We started down the shore line tossing top water lures (MirroLures, Devil Horse, Rapalas, Yuzure's) as well as spoons, and soft baits like the Gulps or Slurps. After a few tosses with the Black & Silver Devil Horse (I have regigged the lure with salt water hooks), a 20 # Jack piled on it and fought me hard for 15 minutes. After admiring the huge fish, we turned it loose - I couldn't find the darn camera at the time and didn't want to sacrifice the fish's health fartin' around trying to locate it in a fishing bag! Next Gene took us into the Pinhook River, down and around that big oyster bar across the entrance, and on to a couple of creek mouths. I immediately snached a 22" Redfish out of the mouth of the third creek mouth on the right using a white Nylar Jig tipped with shrimp! Next I had a huge Sheephead that gave me about as much fight as that pesky Jack! You bet I got the pictures of him. He went into the cooler with the big red.
Gene put us inside the creek on the left on down the Pinhook a ways as the tide began to turn in and we started finding small reds stacked up on the corners in the deep troughs along the grass edges. We probably caught about a dozen 16 -18" reds on live shrimp drifted along under popping corks and rattle corks. A 19" trout tried to take my pole in the water but I recovered fast enough to put him (not a her) in the boat - and the cooler. We tired of catching small reds, so Gene used the trolling motor to ease us along the deeper sides of the creek headed out into the bay again. Near the entrance I had another big pig red slam my Gold Spoon (a modified version called Super Duper, made by South Bend, that I have removed the treble hook, replaced it with a 1/0 single salt water stainless hook, and tied streamer fly materials on the hook shank). Yep, into the cooler with you, too!

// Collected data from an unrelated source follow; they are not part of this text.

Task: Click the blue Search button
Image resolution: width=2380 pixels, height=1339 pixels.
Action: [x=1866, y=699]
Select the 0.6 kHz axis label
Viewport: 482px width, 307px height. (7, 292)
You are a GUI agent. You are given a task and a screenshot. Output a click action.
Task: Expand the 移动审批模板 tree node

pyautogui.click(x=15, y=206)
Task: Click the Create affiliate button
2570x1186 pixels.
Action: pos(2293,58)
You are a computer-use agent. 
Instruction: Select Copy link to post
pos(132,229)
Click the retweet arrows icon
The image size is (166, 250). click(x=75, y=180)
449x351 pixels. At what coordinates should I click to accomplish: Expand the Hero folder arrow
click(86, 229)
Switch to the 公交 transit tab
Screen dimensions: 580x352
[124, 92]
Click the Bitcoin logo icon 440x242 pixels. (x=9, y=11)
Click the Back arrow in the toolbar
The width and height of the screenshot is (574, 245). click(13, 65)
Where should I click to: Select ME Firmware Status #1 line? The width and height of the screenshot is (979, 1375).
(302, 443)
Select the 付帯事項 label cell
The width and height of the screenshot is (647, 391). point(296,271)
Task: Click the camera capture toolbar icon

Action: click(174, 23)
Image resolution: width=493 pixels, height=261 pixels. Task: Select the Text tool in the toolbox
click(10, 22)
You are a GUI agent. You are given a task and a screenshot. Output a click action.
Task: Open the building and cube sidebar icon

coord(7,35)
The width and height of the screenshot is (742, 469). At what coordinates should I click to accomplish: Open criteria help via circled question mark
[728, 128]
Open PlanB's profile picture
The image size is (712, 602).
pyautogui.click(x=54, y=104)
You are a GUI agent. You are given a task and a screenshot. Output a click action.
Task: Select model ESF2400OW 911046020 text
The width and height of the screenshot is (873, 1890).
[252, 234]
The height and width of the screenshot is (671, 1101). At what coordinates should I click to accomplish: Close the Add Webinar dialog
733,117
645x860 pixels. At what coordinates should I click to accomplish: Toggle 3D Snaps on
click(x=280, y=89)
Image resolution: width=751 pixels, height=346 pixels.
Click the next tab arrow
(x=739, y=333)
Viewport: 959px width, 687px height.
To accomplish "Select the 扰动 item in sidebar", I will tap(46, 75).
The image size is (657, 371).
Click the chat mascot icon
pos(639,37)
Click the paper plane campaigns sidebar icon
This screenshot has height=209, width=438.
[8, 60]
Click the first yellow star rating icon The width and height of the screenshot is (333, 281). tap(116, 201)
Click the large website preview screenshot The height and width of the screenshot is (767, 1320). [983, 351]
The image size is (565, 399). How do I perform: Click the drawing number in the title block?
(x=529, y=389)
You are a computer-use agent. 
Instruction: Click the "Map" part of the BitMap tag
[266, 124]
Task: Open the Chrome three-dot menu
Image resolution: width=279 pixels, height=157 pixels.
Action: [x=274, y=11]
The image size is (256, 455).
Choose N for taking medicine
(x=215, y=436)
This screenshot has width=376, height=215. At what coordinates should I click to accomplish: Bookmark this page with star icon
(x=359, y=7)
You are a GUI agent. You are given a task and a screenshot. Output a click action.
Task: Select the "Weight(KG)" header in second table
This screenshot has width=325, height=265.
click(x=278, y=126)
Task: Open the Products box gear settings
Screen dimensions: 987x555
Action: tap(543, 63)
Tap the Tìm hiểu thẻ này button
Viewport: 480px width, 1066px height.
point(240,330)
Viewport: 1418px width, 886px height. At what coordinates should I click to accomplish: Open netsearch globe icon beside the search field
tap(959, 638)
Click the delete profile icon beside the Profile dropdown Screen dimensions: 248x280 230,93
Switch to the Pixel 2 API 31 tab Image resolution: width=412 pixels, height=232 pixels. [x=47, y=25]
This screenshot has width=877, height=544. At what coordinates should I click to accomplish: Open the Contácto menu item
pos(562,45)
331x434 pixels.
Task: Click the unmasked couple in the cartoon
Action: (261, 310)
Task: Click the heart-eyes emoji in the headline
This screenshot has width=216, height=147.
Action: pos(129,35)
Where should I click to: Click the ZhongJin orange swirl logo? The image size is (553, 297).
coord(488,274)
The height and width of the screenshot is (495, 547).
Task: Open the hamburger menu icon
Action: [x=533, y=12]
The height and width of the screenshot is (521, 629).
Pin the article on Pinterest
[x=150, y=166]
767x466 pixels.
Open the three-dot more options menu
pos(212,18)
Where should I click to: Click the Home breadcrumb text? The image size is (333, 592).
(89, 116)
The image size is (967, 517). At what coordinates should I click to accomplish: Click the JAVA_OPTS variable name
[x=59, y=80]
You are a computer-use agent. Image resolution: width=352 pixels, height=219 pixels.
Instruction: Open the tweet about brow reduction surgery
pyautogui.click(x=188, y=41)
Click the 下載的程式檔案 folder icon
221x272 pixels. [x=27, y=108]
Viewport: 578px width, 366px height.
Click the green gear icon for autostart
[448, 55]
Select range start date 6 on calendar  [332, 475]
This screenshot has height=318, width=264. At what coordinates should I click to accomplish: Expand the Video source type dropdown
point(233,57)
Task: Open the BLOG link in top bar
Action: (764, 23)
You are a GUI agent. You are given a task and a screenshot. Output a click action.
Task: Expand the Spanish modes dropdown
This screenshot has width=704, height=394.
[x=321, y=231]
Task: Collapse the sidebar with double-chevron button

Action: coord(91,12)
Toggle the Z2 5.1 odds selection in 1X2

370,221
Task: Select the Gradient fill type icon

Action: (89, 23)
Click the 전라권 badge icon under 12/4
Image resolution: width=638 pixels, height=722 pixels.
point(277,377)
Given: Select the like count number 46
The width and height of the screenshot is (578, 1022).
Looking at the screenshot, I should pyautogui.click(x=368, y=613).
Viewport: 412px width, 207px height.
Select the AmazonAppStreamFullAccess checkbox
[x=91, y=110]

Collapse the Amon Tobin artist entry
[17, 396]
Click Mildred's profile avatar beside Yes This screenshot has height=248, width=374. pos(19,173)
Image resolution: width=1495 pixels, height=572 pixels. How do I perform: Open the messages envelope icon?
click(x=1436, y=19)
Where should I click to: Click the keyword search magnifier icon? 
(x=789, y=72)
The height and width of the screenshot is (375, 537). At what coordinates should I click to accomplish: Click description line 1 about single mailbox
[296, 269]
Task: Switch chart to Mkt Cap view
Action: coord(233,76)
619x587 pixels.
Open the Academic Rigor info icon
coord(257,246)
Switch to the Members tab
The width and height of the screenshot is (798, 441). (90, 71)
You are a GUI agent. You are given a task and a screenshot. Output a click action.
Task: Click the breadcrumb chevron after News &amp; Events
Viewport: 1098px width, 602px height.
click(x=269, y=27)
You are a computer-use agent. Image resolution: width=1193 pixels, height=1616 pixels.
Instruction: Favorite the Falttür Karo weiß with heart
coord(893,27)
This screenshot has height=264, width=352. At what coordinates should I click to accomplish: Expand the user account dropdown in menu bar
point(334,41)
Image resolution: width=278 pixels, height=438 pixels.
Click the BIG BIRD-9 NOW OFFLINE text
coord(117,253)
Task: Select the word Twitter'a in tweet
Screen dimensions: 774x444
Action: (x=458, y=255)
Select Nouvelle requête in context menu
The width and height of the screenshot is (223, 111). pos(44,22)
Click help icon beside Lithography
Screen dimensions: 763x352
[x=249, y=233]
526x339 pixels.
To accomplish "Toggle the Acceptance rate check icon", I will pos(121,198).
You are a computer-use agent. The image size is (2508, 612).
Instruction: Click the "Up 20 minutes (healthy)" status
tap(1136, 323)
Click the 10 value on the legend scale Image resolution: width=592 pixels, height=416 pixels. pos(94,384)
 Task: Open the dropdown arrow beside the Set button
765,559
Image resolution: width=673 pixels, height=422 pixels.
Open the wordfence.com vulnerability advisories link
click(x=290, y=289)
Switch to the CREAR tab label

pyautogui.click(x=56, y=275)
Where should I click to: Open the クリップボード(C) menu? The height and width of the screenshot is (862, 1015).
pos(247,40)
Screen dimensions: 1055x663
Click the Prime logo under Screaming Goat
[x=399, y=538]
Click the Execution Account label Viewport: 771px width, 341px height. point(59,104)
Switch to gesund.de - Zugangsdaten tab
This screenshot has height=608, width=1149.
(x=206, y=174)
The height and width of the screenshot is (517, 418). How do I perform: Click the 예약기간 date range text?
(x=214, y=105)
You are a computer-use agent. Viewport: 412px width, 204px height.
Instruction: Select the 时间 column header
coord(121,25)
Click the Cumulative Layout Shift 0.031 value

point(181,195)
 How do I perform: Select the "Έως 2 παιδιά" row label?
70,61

The wind increased to 15 - 20 MPH, still out of the N, the water temperature in the 70's, with the air temp in the low 80's. What a great day! After a catfish tried to steal my shrimp and a ladyfish peeled out some line on the spoon, we started fishing around the shoreline back towards the Aucilla cut off creek. Throwing spoons, and top water stuff, produced no other fish. I missed a strike on a weedless Slurp thrown at a moving redfish, but after catching all those other ones, who cares.
Since it was 5:30 p.m. and we were tired and beat up, back to the landing we wernt. Ya'all get out there and try 'em - they are hungry. Bye the way, thanks Casey for that wonderful report from a few days ago when you reminded me how much I have missed fishing the Aucilla area.